## Exercise brief
Rewrite the lines from the first one through the line containing "Looking at the screenshot, I should pos(584,238).", replacing "dropdown" with "menu" and leaving everything else unchanged.

## Supplied information
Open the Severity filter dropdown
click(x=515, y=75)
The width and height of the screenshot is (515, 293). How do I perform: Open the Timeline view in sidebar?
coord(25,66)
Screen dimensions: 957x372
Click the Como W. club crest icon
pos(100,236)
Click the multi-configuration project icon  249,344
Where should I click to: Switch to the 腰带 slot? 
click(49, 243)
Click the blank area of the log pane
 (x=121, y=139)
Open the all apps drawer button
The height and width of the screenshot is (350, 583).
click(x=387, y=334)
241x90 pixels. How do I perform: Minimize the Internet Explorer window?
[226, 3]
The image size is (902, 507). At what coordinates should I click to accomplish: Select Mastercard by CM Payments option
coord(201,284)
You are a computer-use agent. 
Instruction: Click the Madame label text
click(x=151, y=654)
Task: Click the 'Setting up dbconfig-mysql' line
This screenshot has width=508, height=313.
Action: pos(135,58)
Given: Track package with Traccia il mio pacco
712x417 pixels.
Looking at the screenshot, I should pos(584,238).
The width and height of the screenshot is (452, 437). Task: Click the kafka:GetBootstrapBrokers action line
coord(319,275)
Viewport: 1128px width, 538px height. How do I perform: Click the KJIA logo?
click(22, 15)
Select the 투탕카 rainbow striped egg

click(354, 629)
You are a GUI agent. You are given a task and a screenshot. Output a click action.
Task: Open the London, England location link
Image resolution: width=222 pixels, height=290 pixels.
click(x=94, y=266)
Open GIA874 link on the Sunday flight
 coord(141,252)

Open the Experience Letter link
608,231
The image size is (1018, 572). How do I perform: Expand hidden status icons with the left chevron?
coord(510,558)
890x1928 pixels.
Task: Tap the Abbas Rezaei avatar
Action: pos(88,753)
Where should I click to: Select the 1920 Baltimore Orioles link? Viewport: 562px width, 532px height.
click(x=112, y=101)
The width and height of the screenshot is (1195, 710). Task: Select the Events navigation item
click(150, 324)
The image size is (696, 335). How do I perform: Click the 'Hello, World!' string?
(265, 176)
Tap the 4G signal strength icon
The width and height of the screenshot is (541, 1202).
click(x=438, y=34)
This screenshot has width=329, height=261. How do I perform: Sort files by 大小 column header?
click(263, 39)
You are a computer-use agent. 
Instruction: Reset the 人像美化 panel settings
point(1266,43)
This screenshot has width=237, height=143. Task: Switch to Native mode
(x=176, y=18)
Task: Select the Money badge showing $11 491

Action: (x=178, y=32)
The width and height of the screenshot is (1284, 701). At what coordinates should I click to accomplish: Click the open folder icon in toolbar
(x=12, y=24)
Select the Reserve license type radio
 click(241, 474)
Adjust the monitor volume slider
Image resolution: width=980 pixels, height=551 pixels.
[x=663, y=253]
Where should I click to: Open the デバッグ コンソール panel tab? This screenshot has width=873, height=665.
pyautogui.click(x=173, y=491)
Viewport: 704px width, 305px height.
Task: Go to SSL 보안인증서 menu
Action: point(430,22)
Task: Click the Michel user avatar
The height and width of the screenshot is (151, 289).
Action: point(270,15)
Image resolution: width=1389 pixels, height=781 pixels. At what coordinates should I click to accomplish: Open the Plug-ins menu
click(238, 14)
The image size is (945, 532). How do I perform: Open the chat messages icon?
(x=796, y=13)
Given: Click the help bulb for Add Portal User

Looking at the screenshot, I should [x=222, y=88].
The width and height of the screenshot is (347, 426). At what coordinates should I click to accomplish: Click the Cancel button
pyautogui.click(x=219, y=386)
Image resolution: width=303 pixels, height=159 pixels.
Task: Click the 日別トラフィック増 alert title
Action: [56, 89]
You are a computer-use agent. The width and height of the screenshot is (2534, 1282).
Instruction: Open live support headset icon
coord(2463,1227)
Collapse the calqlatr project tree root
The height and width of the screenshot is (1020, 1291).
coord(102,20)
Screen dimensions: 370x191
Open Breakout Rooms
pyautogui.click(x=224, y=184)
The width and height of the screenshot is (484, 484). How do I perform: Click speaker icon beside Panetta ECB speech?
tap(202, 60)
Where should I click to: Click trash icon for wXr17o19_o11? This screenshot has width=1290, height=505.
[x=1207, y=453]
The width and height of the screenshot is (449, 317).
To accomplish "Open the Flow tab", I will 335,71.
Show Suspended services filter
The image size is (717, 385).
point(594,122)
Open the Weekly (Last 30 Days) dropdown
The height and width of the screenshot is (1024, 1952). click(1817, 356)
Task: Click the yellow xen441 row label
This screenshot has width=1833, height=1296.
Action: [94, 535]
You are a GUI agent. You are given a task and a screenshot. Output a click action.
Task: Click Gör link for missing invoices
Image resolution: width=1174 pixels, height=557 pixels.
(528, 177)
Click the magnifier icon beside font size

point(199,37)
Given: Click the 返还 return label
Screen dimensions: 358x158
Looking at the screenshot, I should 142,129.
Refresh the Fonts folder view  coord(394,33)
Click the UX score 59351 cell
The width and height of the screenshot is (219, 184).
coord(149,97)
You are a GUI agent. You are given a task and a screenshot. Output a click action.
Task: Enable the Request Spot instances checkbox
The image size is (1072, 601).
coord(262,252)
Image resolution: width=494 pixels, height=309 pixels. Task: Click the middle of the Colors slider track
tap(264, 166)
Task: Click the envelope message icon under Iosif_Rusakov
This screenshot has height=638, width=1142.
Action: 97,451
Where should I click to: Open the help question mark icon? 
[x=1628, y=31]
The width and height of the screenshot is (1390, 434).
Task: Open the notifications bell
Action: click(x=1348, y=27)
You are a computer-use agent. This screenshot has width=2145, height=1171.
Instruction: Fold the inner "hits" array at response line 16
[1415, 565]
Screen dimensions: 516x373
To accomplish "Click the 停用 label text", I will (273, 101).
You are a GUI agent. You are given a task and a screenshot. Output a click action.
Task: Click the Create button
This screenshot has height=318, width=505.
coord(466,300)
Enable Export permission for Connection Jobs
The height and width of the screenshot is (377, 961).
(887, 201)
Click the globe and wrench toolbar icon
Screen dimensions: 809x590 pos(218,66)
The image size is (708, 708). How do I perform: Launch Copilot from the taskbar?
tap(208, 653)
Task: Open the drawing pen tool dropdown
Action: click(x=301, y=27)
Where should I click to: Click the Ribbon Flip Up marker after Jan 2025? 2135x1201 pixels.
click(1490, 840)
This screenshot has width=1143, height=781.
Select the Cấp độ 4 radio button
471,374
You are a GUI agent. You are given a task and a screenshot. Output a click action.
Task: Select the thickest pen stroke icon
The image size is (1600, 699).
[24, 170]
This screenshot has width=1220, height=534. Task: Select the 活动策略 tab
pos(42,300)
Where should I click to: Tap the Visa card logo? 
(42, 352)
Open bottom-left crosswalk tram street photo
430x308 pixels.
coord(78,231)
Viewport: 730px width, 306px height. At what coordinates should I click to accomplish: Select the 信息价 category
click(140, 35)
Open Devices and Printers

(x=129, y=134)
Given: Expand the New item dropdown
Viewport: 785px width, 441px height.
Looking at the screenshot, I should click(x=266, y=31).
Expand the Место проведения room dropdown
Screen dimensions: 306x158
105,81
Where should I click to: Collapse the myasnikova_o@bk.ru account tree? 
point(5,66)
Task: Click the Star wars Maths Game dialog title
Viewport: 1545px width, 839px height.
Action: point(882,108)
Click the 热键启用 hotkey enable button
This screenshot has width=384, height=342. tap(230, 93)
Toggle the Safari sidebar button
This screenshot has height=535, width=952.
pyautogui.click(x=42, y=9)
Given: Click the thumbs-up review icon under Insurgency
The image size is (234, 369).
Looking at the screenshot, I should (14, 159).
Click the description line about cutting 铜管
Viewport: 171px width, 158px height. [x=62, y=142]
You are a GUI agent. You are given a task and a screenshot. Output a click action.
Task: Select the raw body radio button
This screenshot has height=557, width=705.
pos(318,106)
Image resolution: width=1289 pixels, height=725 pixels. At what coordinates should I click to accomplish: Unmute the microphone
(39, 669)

## Written response
Open the Severity filter menu
click(x=515, y=75)
The width and height of the screenshot is (515, 293). How do I perform: Open the Timeline view in sidebar?
coord(25,66)
Screen dimensions: 957x372
Click the Como W. club crest icon
pos(100,236)
Click the multi-configuration project icon  249,344
Where should I click to: Switch to the 腰带 slot? 
click(49, 243)
Click the blank area of the log pane
 (x=121, y=139)
Open the all apps drawer button
The height and width of the screenshot is (350, 583).
click(x=387, y=334)
241x90 pixels. How do I perform: Minimize the Internet Explorer window?
[226, 3]
The image size is (902, 507). At what coordinates should I click to accomplish: Select Mastercard by CM Payments option
coord(201,284)
You are a computer-use agent. 
Instruction: Click the Madame label text
click(x=151, y=654)
Task: Click the 'Setting up dbconfig-mysql' line
This screenshot has width=508, height=313.
Action: pos(135,58)
Given: Track package with Traccia il mio pacco
712x417 pixels.
Looking at the screenshot, I should pos(584,238).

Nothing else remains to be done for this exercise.